(EXTRACTED RECORDS begins)

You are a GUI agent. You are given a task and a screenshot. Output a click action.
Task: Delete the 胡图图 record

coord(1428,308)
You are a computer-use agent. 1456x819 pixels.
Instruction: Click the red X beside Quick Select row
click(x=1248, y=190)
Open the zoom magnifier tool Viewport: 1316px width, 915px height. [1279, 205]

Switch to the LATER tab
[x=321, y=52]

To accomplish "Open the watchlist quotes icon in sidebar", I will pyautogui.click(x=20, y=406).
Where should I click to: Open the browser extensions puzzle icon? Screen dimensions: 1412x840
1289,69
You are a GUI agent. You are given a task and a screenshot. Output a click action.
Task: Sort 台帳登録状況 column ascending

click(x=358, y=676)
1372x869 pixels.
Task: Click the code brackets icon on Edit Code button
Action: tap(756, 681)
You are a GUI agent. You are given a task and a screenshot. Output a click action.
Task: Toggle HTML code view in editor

(EXTRACTED RECORDS ends)

> **TASK INSTRUCTIONS**:
Write the listing out again in its entirety, exactly.

> **REPLY TO THE EXERCISE**:
You are a GUI agent. You are given a task and a screenshot. Output a click action.
Task: Delete the 胡图图 record

coord(1428,308)
You are a computer-use agent. 1456x819 pixels.
Instruction: Click the red X beside Quick Select row
click(x=1248, y=190)
Open the zoom magnifier tool Viewport: 1316px width, 915px height. [1279, 205]

Switch to the LATER tab
[x=321, y=52]

To accomplish "Open the watchlist quotes icon in sidebar", I will pyautogui.click(x=20, y=406).
Where should I click to: Open the browser extensions puzzle icon? Screen dimensions: 1412x840
1289,69
You are a GUI agent. You are given a task and a screenshot. Output a click action.
Task: Sort 台帳登録状況 column ascending

click(x=358, y=676)
1372x869 pixels.
Task: Click the code brackets icon on Edit Code button
Action: tap(756, 681)
You are a GUI agent. You are given a task and a screenshot. Output a click action.
Task: Toggle HTML code view in editor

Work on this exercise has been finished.